With every new theatrical release from Pixar Animation Studios, film critics around the world (and DreamWorks’ Jeffrey Katzenberg) collectively hold their breath: Will this be the one? Will they finally screw the pooch and make a crappy movie?
It’s a reasonable presumption. After all, Pixar has enjoyed an unprecedented run of eight superb films released over 12 years. How can they possibly keep it up? Can they really manage to advance the cartoon art form one more time, balancing wide audience appeal with idiosyncratic creative instincts? It can’t be humanly possible.
Certainly, not every Pixar movie holds the same degree of universal charm as the studio’s debut benchmark, Toy Story. (I confess: I found their number-one blockbuster, Finding Nemo, to be pretty dull stuff.) But you need only look at their competitors in computer animation to understand the mind-boggling scale of Pixar’s achievement. Despite the billions of dollars spent by rival film companies to forge digital magic, their lifeless menagerie of Shreks, penguins, pandas, sharks, bees, and antz don’t even begin to compare in terms of visual artistry or storytelling to the least of Pixar’s offerings. For the most part, those movies are instantly forgettable once you walk out of the theater lobby and into the light of day.
But now we come to Pixar’s latest feature, WALL-E, a piece of speculative fiction with almost no dialogue, a robot romance, and fat people. This might cause some concern: Is Pixar so desperate for challenges that they’ve purposely made things difficult for themselves? But not to worry—WALL-E is Pixar’s finest work to date. Directed by Nemo’s Andrew Stanton, it not only fulfills our usual expectations (amazingly detailed artwork, visually arresting animation, lovable characters, an original story with resonant themes, etc., etc.), but it also ventures into new territory for Pixar: social commentary. And it works, albeit with a real-world irony.
WALL-E begins with a literal overview of our nightmare future: A barren Earth void of life, its cities crumbling into ruin. Something really bad must have happened here a long time ago, though it’s not immediately clear what it may have been. Nuclear war? Armageddon? As the camera swoops into an urban landscape of teetering skyscrapers, we can detect one bit of movement: a scurrying WALL-E (Waste Allocation Load Lifter Earth-Class), the world’s last functioning robot. It appears to be scooping up refuse and ejecting it as compacted cubes. But then we see what it’s been doing with those cubes: building towers of trash. Lots of them. Most of the decrepit structures we assumed to be abandoned skyscrapers are actually great pillars of garbage. Our fate suddenly becomes clear: Our world was consumed by our consumption.

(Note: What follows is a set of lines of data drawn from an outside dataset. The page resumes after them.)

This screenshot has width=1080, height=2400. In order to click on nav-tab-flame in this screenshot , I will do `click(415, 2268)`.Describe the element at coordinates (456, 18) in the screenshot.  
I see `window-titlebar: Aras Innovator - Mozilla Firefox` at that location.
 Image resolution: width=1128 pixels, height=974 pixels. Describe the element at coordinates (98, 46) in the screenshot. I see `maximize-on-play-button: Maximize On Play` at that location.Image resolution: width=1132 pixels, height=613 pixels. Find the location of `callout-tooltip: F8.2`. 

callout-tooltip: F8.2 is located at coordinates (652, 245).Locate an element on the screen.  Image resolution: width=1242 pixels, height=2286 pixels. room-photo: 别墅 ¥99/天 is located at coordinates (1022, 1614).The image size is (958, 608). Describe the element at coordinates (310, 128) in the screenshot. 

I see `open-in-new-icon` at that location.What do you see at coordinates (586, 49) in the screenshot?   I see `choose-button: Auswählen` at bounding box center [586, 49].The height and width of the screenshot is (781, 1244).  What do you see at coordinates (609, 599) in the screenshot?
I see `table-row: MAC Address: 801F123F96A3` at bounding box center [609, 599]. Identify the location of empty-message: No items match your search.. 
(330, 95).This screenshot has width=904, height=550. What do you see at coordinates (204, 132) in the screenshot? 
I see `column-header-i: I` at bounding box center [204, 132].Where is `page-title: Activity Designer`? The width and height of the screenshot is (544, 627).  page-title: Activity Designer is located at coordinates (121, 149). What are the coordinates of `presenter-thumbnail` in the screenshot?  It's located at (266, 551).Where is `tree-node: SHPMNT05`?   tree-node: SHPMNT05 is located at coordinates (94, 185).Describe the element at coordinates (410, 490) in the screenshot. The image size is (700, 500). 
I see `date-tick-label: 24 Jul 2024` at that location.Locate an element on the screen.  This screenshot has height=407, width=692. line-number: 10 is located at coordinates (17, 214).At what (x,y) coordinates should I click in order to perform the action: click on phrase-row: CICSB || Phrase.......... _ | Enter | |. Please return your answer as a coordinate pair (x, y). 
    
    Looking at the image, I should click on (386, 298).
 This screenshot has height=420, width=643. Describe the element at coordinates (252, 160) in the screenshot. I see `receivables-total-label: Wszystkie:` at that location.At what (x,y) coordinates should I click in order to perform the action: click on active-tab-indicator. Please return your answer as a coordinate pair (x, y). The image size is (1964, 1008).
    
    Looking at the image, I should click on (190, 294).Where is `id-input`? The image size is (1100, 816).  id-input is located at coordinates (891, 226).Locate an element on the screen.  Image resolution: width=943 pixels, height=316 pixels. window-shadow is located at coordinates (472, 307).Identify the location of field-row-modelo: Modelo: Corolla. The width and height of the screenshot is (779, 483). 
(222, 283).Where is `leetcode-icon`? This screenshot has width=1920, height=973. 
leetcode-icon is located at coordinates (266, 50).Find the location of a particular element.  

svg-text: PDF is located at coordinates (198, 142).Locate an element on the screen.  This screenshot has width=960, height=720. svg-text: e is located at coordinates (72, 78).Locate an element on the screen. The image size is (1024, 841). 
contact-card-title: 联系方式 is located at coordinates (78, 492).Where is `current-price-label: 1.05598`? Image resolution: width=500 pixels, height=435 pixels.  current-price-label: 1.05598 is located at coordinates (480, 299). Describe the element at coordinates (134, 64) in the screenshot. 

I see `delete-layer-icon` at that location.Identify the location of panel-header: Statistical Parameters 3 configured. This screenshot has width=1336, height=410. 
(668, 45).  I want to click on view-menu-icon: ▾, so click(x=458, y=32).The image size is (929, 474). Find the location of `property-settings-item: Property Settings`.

As far as cartoons go, that’s a chilling way to start a G-rated family movie. Fortunately, WALL-E itself is a character of great humor; watching its daily routine amid the ruins of planet Earth is not unlike seeing a silent-film comedian hitting all his marks. While WALL-E’s antics are certainly funny, they’re also telling a story that you must puzzle out along the way. We learn that over the centuries, this lone robot has developed its own personality, as well as a curiosity about the humans who left it behind. In particular, WALL-E seems fascinated with the concept of love, replaying scenes from Hello Dolly! on what must be the last operating VCR in the universe.
WALL-E’s yearning is put to the test when a new robot appears on Earth: EVE (Extra-terrestrial Vegetation Evaluator). She (let’s just go ahead and assume it’s “female”) is sleek, powerful, technologically more advanced, and quick on the draw. Unnaturally enough, WALL-E is immediately smitten by her and introduces her to his bachelor pad, where she finds him oddly intriguing. But once she picks up a plant sample, EVE is whisked away by a rocket ship to deliver her finding. A distraught WALL-E follows her to the Axiom, an intergalactic cruise ship containing the last remnants of humanity, who have devolved into amorphous blobs stuck in hover-chairs, endlessly slurping meals through straws, watching videos, and chatting on phones. Of course, WALL-E’s unexpected presence disturbs this tranquil decline.
More so than any number of alien invaders movies, WALL-E succeeds as “hard” science fiction, showing us a possible future based on the times in which we live. Balancing that earnest vision is a snarky satire of our consumerist lifestyle, with recorded messages from the Buy n Large corporation revealing the true cause of our cataclysm.
Ironically, as you may have discerned from the roughly 3 million WALL-E tie-in products now available, Disney and Pixar are no strangers to overfeeding our consumer urges. But you can’t really blame the film’s artists for the world we live in, can you?